*WORK REQUIRED:*
Count the lines below in which "computer" appears, then give that number by itself.

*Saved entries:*

>>>>>

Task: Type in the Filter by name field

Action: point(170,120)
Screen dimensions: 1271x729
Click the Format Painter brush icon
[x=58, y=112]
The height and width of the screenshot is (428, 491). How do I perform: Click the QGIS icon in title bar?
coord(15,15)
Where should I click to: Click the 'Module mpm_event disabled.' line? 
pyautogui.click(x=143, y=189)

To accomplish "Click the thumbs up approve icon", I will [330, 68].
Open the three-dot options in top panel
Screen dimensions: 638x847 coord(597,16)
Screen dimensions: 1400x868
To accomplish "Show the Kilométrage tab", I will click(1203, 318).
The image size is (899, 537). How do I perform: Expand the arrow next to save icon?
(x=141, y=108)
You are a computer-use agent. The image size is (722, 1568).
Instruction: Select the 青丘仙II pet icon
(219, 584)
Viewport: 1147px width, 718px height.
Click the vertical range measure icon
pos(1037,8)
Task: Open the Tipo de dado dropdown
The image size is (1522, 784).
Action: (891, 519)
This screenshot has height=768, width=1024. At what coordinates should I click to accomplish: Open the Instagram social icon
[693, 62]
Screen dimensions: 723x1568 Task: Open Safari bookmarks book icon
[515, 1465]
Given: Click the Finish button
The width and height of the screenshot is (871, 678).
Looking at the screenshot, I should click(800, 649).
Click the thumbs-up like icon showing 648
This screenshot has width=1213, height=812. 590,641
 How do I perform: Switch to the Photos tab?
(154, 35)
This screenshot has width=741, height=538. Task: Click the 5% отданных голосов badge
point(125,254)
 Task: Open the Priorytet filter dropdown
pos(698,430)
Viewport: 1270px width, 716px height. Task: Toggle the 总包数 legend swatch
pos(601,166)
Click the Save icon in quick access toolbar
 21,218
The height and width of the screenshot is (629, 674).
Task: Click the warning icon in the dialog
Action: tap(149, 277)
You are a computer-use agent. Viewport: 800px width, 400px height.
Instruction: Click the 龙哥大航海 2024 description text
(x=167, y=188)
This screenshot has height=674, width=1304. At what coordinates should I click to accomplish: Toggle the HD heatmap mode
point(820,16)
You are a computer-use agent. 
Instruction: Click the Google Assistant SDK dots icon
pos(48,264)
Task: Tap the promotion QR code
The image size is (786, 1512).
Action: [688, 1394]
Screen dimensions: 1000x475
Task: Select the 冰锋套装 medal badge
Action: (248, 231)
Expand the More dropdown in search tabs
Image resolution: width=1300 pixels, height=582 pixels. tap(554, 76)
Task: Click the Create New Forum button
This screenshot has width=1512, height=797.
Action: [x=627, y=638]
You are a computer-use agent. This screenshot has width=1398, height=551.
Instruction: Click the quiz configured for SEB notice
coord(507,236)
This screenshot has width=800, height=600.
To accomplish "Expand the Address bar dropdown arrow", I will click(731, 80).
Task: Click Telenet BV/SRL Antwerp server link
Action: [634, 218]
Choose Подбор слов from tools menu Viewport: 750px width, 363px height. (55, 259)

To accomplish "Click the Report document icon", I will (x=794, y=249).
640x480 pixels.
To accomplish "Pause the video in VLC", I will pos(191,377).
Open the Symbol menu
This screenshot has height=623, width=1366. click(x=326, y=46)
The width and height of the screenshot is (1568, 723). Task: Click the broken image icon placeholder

<<<<<

*EXERCISE RESPONSE:*
4